Requirement -
Repeat the entries verbatim.
☆ ☆ ☆ ☆ ☆
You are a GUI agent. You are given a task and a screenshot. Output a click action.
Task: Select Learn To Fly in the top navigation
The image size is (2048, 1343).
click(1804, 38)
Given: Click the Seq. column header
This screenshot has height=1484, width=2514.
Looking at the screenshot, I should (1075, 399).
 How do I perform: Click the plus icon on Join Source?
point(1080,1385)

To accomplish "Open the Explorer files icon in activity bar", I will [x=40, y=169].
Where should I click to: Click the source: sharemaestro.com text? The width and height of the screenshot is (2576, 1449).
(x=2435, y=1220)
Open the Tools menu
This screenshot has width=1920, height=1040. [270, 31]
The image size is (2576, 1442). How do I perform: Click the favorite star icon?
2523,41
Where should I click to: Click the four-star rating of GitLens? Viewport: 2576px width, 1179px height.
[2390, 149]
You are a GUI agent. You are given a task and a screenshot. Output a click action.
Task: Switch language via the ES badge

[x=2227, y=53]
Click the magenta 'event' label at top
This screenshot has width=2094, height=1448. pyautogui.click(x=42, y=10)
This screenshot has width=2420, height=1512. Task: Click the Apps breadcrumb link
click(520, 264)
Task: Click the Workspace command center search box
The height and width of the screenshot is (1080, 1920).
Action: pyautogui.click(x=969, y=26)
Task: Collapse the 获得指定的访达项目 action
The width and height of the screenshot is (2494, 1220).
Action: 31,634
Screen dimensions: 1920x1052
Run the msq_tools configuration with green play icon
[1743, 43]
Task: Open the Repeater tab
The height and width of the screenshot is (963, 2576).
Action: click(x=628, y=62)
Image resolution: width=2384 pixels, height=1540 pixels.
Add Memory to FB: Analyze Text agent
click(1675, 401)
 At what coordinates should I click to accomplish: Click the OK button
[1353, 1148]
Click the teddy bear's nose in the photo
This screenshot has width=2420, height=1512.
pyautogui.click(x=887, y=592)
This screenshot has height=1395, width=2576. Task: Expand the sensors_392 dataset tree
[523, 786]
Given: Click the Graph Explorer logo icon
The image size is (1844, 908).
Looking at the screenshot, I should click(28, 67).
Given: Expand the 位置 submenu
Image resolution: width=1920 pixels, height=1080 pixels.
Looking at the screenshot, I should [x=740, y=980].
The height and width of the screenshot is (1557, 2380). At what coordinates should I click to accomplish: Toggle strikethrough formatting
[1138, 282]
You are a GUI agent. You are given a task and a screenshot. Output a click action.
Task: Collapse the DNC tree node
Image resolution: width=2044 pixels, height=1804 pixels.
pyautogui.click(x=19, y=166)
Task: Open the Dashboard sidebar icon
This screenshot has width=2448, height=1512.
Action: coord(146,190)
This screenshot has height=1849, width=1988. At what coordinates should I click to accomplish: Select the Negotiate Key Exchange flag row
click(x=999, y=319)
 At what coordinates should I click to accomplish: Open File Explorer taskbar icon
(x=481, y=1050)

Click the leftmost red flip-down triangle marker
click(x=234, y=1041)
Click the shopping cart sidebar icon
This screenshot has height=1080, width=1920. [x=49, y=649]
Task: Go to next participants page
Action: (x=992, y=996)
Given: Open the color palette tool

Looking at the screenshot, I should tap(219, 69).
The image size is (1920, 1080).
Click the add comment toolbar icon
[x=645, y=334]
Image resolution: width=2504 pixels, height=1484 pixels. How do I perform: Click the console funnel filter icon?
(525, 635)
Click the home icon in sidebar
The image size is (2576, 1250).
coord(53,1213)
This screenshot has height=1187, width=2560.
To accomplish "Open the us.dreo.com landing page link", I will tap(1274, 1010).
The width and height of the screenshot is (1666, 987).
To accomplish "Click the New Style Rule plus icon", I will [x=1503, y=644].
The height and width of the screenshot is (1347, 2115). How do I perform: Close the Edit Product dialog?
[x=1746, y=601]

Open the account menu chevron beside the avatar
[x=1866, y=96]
☆ ☆ ☆ ☆ ☆
Solution to the exercise -
You are a GUI agent. You are given a task and a screenshot. Output a click action.
Task: Select Learn To Fly in the top navigation
The image size is (2048, 1343).
click(1804, 38)
Given: Click the Seq. column header
This screenshot has height=1484, width=2514.
Looking at the screenshot, I should (1075, 399).
 How do I perform: Click the plus icon on Join Source?
point(1080,1385)

To accomplish "Open the Explorer files icon in activity bar", I will [x=40, y=169].
Where should I click to: Click the source: sharemaestro.com text? The width and height of the screenshot is (2576, 1449).
(x=2435, y=1220)
Open the Tools menu
This screenshot has width=1920, height=1040. [270, 31]
The image size is (2576, 1442). How do I perform: Click the favorite star icon?
2523,41
Where should I click to: Click the four-star rating of GitLens? Viewport: 2576px width, 1179px height.
[2390, 149]
You are a GUI agent. You are given a task and a screenshot. Output a click action.
Task: Switch language via the ES badge

[x=2227, y=53]
Click the magenta 'event' label at top
This screenshot has width=2094, height=1448. pyautogui.click(x=42, y=10)
This screenshot has width=2420, height=1512. Task: Click the Apps breadcrumb link
click(520, 264)
Task: Click the Workspace command center search box
The height and width of the screenshot is (1080, 1920).
Action: pyautogui.click(x=969, y=26)
Task: Collapse the 获得指定的访达项目 action
The width and height of the screenshot is (2494, 1220).
Action: 31,634
Screen dimensions: 1920x1052
Run the msq_tools configuration with green play icon
[1743, 43]
Task: Open the Repeater tab
The height and width of the screenshot is (963, 2576).
Action: click(x=628, y=62)
Image resolution: width=2384 pixels, height=1540 pixels.
Add Memory to FB: Analyze Text agent
click(1675, 401)
 At what coordinates should I click to accomplish: Click the OK button
[1353, 1148]
Click the teddy bear's nose in the photo
This screenshot has width=2420, height=1512.
pyautogui.click(x=887, y=592)
This screenshot has height=1395, width=2576. Task: Expand the sensors_392 dataset tree
[523, 786]
Given: Click the Graph Explorer logo icon
The image size is (1844, 908).
Looking at the screenshot, I should click(28, 67).
Given: Expand the 位置 submenu
Image resolution: width=1920 pixels, height=1080 pixels.
Looking at the screenshot, I should [x=740, y=980].
The height and width of the screenshot is (1557, 2380). At what coordinates should I click to accomplish: Toggle strikethrough formatting
[1138, 282]
You are a GUI agent. You are given a task and a screenshot. Output a click action.
Task: Collapse the DNC tree node
Image resolution: width=2044 pixels, height=1804 pixels.
pyautogui.click(x=19, y=166)
Task: Open the Dashboard sidebar icon
This screenshot has width=2448, height=1512.
Action: coord(146,190)
This screenshot has height=1849, width=1988. At what coordinates should I click to accomplish: Select the Negotiate Key Exchange flag row
click(x=999, y=319)
 At what coordinates should I click to accomplish: Open File Explorer taskbar icon
(x=481, y=1050)

Click the leftmost red flip-down triangle marker
click(x=234, y=1041)
Click the shopping cart sidebar icon
This screenshot has height=1080, width=1920. [x=49, y=649]
Task: Go to next participants page
Action: (x=992, y=996)
Given: Open the color palette tool

Looking at the screenshot, I should tap(219, 69).
The image size is (1920, 1080).
Click the add comment toolbar icon
[x=645, y=334]
Image resolution: width=2504 pixels, height=1484 pixels. How do I perform: Click the console funnel filter icon?
(525, 635)
Click the home icon in sidebar
The image size is (2576, 1250).
coord(53,1213)
This screenshot has height=1187, width=2560.
To accomplish "Open the us.dreo.com landing page link", I will tap(1274, 1010).
The width and height of the screenshot is (1666, 987).
To accomplish "Click the New Style Rule plus icon", I will [x=1503, y=644].
The height and width of the screenshot is (1347, 2115). How do I perform: Close the Edit Product dialog?
[x=1746, y=601]

Open the account menu chevron beside the avatar
[x=1866, y=96]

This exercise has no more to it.